As KREX-TV Grand Junction reports, an undeniable correlation between high infection rates for COVID-19 and low vaccination rates for the eligible population is making itself painfully clear–as one of the state’s most conservative political strongholds, Mesa County, struggles at what everyone hopes is the tail end of the pandemic:
Heather Ross with the Colorado Department of Public Health says there is a reason Mesa County is still seeing high infection rates, “Our county-level data across Colorado shows a pretty striking correlation between high vaccination rates and low infection rates. So, what you’re seeing in Mesa County right now is the opposite; you’ve got a low vaccination rate and a high infection rate,” she says.
According to the U.S. Department of Health and Human Services, the state currently has over 500,000 cases of COVID-19, with Mesa County having the lowest vaccination rate in Colorado’s most populated counties.
While the rate of vaccinations remains low, the number of hospitalized COVID patients is rising. From march 11th to June 9th, COVID hospitalizations have gone up forty percent, according to state and local health agencies. [Pols emphasis]
Mesa County’s 38% vaccination rate, as KREX reports, is dead last among Colorado’s most populated counties. With hospitalization data showing that all but a tiny fraction of COVID patients at this point are unvaccinated, the cause of this correlation is painfully clear–willfully unvaccinated people are directly responsible for the virus continuing to circulate in certain parts of the state. The danger posed by this situation affects all of us, not just those choosing to not get vaccinated, since continued circulation of the virus is what makes the potential emergence of a variant that could threaten vaccinated people possible.
From the earliest days of the COVID-19 pandemic, Mesa County has been a hotbed of partisan political resistance to measures implemented to control the spread of the virus. Last March, Colorado Senate GOP leaders decried Gov. Jared Polis’ emergency orders by complaining bitterly that Mesa County had seen “just six confirmed cases of COVID-19.” Rep. Lauren Boebert all but orders her loyal social media followers not to take the “experimental vaccine.” Earlier this month, the Colorado Times Recorder reported on a conference organized in Grand Junction by Boebert’s former campaign manager Sherronna Bishop devoted to COVID-19 pseudoscience and featuring an array of, to put it as diplomatically as possible, total crackpots that no responsible person should listen to.

And then last night, as the Grand Junction Sentinel’s Charles Ashby reports, a mob of angry Mesa County residents confronted their fellow Republican county commissioners, warning of not just civil war but holy war. We’re not experts on the subject, but we do believe that holy war is way worse than civil war:
Comparing government’s response to the COVID-19 pandemic with “medical tyranny” and the vaccine for it with a Nazi-like “medical experiment,” a group of Grand Valley residents descended on the Mesa County commissioners Monday to denounce efforts to combat the coronavirus and call for the county to be made a “constitutional sanctuary.”
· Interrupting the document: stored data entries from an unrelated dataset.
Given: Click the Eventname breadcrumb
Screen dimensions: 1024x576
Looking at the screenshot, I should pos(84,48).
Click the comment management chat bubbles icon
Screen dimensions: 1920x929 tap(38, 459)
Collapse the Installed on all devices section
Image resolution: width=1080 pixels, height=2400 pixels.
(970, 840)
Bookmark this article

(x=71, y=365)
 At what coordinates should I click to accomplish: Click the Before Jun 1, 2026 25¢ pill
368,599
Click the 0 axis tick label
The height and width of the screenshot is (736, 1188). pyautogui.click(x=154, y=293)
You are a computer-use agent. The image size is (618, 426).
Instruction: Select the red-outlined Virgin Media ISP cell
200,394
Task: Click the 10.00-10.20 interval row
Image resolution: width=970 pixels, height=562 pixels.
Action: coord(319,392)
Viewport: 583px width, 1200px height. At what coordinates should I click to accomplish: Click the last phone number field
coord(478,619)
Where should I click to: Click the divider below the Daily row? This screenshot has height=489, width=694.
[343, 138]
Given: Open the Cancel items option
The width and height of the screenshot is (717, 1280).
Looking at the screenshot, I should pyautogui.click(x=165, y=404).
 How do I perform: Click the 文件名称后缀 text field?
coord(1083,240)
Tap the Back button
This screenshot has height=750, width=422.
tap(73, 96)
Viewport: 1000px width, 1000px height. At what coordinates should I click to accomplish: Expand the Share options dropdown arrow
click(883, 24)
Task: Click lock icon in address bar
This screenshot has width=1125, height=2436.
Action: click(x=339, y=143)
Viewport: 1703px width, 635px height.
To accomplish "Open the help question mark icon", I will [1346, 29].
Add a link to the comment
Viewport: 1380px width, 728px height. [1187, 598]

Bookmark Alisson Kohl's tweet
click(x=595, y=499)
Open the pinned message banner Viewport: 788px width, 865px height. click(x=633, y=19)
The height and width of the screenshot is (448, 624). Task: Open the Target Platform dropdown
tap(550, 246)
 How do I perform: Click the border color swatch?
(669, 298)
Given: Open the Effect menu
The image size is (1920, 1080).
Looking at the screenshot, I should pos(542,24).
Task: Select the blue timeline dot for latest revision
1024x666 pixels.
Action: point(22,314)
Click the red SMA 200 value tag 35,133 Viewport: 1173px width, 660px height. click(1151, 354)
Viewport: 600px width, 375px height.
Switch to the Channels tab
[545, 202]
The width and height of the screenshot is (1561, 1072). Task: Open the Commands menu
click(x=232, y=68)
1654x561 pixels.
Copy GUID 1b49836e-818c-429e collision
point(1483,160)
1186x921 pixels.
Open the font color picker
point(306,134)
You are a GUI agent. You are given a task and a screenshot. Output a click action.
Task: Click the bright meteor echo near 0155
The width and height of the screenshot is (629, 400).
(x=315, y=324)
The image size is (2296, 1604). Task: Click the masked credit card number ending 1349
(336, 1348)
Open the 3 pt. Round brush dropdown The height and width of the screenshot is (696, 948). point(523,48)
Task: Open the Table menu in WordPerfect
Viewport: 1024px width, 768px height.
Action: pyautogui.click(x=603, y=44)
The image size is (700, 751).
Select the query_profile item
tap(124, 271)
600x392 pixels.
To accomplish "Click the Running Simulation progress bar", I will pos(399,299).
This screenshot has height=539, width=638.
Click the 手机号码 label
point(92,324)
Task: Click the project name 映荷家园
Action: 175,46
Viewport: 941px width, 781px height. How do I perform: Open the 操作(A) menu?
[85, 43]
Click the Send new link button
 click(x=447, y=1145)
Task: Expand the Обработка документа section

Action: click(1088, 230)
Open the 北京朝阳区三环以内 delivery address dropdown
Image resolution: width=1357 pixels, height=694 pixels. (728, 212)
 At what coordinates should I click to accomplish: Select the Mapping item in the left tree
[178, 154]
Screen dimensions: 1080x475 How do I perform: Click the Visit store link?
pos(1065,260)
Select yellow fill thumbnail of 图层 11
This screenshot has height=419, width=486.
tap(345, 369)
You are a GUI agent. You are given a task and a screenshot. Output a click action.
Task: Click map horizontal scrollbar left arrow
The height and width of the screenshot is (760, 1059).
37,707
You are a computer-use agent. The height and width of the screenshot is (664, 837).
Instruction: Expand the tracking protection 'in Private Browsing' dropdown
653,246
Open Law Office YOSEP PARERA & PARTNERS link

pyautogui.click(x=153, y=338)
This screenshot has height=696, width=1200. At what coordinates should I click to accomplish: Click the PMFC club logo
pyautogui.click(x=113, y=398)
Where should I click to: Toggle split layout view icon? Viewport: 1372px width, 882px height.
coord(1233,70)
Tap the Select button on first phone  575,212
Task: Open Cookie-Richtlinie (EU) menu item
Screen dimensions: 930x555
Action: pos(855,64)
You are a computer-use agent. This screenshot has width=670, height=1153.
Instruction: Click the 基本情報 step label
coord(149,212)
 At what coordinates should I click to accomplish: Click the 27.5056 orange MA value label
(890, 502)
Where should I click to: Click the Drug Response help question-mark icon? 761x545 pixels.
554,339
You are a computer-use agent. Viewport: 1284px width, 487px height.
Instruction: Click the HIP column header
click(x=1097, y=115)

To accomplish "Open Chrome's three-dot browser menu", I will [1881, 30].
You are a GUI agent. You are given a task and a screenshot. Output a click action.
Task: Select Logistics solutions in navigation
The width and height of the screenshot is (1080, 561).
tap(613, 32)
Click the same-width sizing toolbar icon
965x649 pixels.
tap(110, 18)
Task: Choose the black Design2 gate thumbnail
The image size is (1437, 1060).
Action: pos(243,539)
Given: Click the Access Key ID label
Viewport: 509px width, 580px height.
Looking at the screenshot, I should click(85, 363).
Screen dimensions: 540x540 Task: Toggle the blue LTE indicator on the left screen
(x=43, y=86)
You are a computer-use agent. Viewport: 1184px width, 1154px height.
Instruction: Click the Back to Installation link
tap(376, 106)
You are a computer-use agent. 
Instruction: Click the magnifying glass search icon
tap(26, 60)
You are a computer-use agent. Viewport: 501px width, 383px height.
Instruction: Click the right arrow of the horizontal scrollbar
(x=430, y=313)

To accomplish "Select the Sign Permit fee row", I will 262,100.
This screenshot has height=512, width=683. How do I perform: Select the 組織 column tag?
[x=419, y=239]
Not doing so could lead the nation into a holy war, or at least a second civil war, they said…
In calling on the county to do more, one person referred to their efforts as “a holy war,” while another said the post World War II Nuremberg trials made clear the immorality of forced medical experiments, saying the vaccines developed to combat the virus were part of that.
All said they didn’t trust the state and local governments in their efforts to deal with the public health crisis — some even questioned whether it constituted a pandemic — while one person claimed that the Centers for Disease Control and Prevention was a private group earning a profit on the sale of the vaccines.
The description in this story of Mesa County Commissioner Janet Rowland, who our long-time readers know is herself a hard-right red-meat slinging conservative activist, futilely trying to reason with these unhinged people threatening violence over something as simple as a privately-funded $500 drawing to incentivize getting voluntarily vaccinated, might evoke sympathy if you don’t know the players involved. But don’t weep for Rowland: virtually every Republican holding power today in Mesa County has at one point or another either openly cultivated support from the fringe right or made peace with it enough to operate. These are their people. This is the Republican base.
While all three commissioners told the speakers that they were sympathetic, they defended [Public Health Director Jeff] Kuhr’s and the county’s actions in dealing with the pandemic as best they could…
If 600,000 dead Americans aren’t enough to make these “sane Republicans” who we keep hearing do exist stand up and reclaim their party, seeing with their own eyes the disastrous consequences of not doing so, we have no idea what it will take to motivate them.